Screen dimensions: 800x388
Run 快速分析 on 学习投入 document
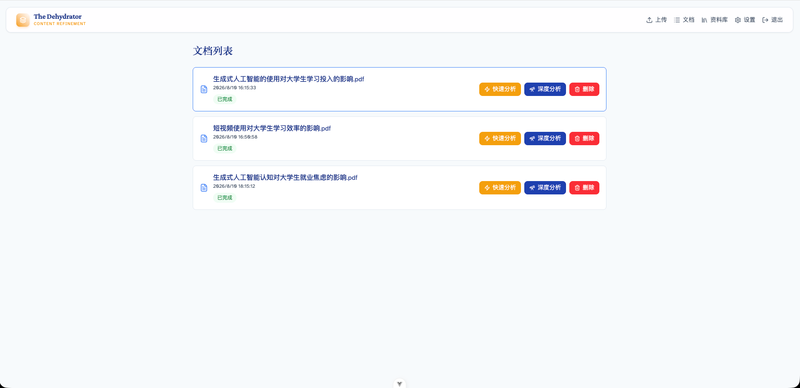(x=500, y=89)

==

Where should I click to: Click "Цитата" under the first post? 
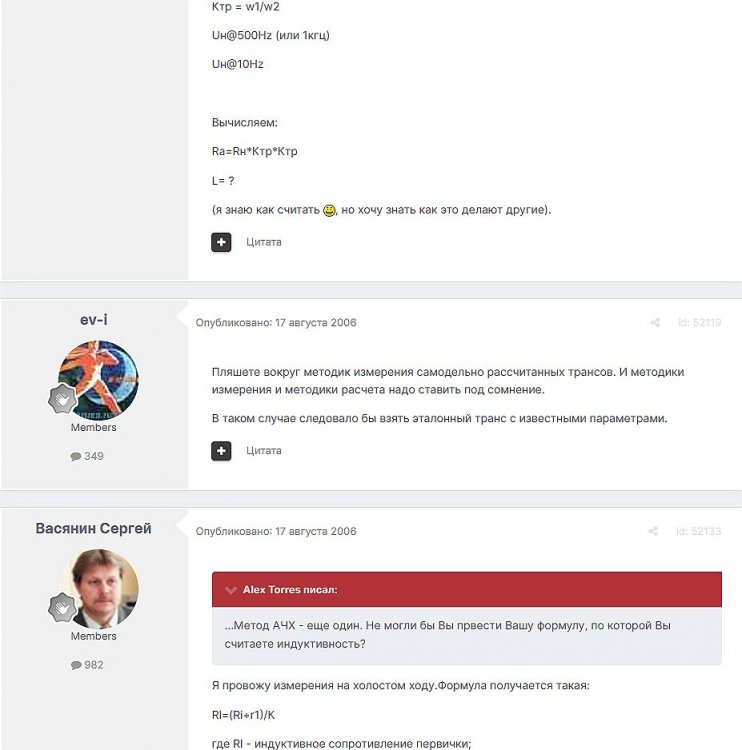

* * *

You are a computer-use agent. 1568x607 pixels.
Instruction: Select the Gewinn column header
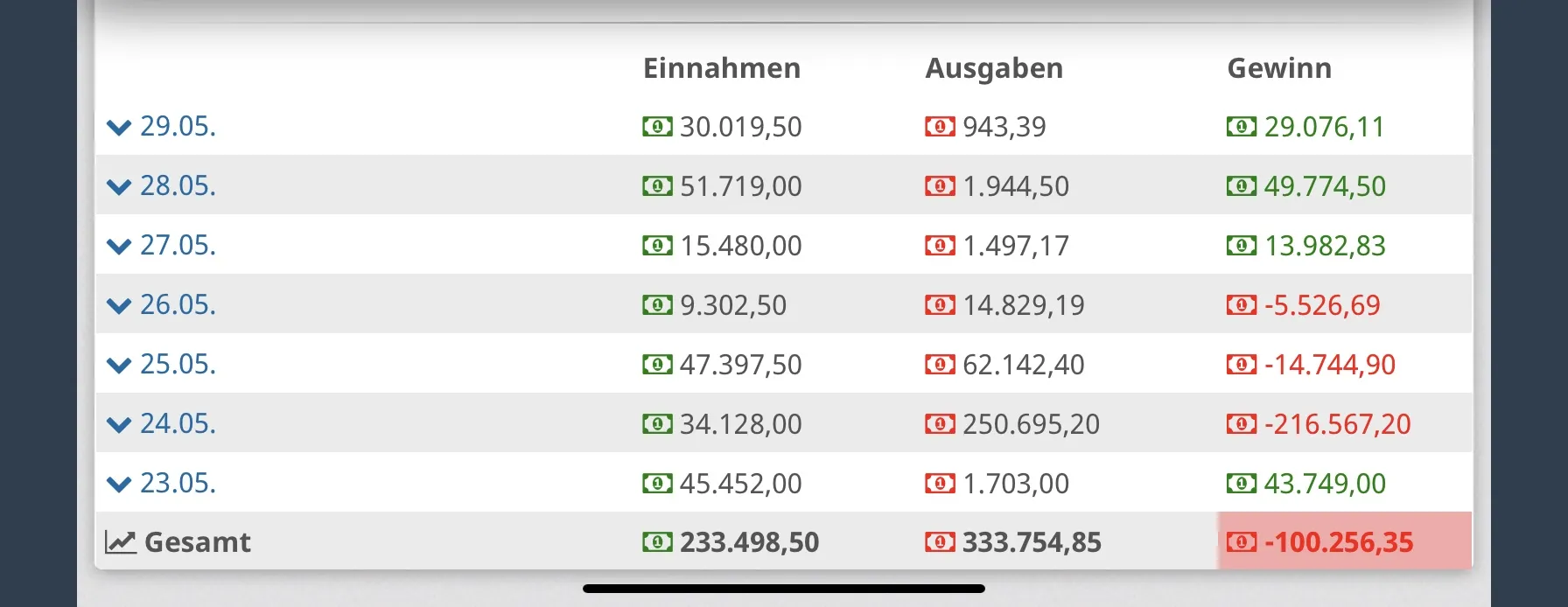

[What is needed]: Starting at the line that has "You are a computer-use" and ending at the line that has "Instruction: Select the Gewinn column header", please write out the lines above exactly, leaving out all others.

[Task response]:
You are a computer-use agent. 1568x607 pixels.
Instruction: Select the Gewinn column header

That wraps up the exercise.